Spy vs I


Your International Spy Name is Countess Moonstone


Your Code Name: Clam Chowder
You Reside in: Paris

Why You’re a Good Spy: You have total recall

So, what have you been up to lately? I have been recovering from some weird stomach bug and going deep into the world of hackers, leakers, whistleblowers, spies, and Anonymii. On the one hand I have about a hundred pages of raw notes (only a slight exaggeration). On the other, wrestling this all into neat, linear narratives is easier said than done, even if you think “linear narratives” is easy to say, and if you do you’re either a voice coach or a pretentious twerp.

Not that we have anything against either of those.

In Operation Global Media Domination news, things have been progressing moderately well. Still not published in the Guardian, having to take yet another whack at the story, but having given up on getting a quote from the Minister in question, I’m just going to write around her. She will awaken in the morning completely surrounded by exclusive, internationally famous quotes from an angry and outraged citizenry. Some times “no comment” says volumes.

Was at the 100th anniversary of the Bunker Project, Canada’s #1 social media podcast. I’m very proud to have been singled out as the one who got them censored on iTunes, and I DIDN’T EVEN DROP ONE F BOMB THIS TIME! Mother would be so proud.

Flamed out on my audition to be part of a panel for CBC Radio’s On The Coast, discussing the week in BC. Reasons:

  1. I am SO NOT about the hyperlocal, particularly lately. Ask me about internet privacy in Australia or Russia’s weaponization of sex spam and I can talk and talk. Ask me where Fort Langley is and I’ll ask why I should care.
  2. Cathy says with all this talk of Anonymous and WikiLeaks and so on, I frighten people. This is true, of course. My own boss’s eyes got very wide when I listed the Anons I know who are in prison now (Kahuna, Trick, and Anarchaos, for starters… and Sabu, who is NOT in prison…but wait for it.). But I continue to believe there’s a market for it. Come on, Eli Roth, back up a blogger here! Scary sells!

Oh well, should, say, the morning show ever need to do an in-depth investigation of government corruption and CSIS, for instance, they know I’m their girl. Now to get back to emailing hackers for interviews and checking for a reply from the Department of Homeland Security

And then this happened…

Julian Assange by Cara Spoza

Julian Assange by Cara Spoza

Some people wonder why I like fangirl sites.

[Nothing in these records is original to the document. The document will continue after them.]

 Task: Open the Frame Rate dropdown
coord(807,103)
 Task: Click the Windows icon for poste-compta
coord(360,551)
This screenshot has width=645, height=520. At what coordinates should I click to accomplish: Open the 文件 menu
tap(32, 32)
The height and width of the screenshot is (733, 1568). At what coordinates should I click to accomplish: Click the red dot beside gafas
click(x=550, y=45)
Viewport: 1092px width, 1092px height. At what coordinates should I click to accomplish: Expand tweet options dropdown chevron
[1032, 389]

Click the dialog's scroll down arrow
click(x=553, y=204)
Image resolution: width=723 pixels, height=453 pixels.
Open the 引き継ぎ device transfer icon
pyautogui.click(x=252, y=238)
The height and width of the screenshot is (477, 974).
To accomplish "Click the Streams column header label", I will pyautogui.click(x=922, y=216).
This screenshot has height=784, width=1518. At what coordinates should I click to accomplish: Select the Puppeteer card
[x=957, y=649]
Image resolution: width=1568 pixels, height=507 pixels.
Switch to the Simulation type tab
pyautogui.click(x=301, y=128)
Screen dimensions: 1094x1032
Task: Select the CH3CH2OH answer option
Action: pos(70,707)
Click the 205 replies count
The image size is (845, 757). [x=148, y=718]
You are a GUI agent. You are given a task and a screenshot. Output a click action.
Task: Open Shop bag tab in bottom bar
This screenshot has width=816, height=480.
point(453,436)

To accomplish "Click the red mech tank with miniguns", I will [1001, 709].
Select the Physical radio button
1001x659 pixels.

Read this and wonder no more.

  • Lorraine, I really like your style, the way you write, the interviews you make are always very interesting and original…..why dont you do a “Greenwald” and move on to a better more well known venue? You’ve got plenty of talent.

  •  Thanks, that’s really kind of you to say. I do have an assignment from the Guardian, but they didn’t like the first draft. I have to raise my game if I want to work for them regularly.

    And the people at the Daily Dot are awesome. They are a great team of fun, helpful people all of whom have more pure journalism experience than I do. Much as I like to swear at editorial cuts and deadlines, they are great to work with and I’d miss them if I left.

    Also: let’s just say the major news outlets are not beating down my door. Anonymous, hackers and leaks are not mainstream enough to be very marketable, and my style is quirky. But I did have an interview Friday with On the Coast, CBC’s afternoon radio show; if it works out, I’ll be on a weekly panel discussing current events. Hope I was amusing and interesting enough in the interview. Wish me luck.

  • Xochitl

    Lorraine those are great news! I wish you the very best and keep us post it.

    Suerte

  •  Thanks!

  • LadyB

    Besides it’s clear you know what you’re talking about, raincoaster, and this is very rare when speaking of tech stuff/web journalism/hacking communities/Internet dynamics and related arguments.

    Maybe you could try the Guardian, they are changing editorial line in these very days  ;P

  •  I’m going to put you all down as references, okay? If I ask John Young he’ll just tell me to get fucked, references are lies, resumes are fabrications, etc, etc.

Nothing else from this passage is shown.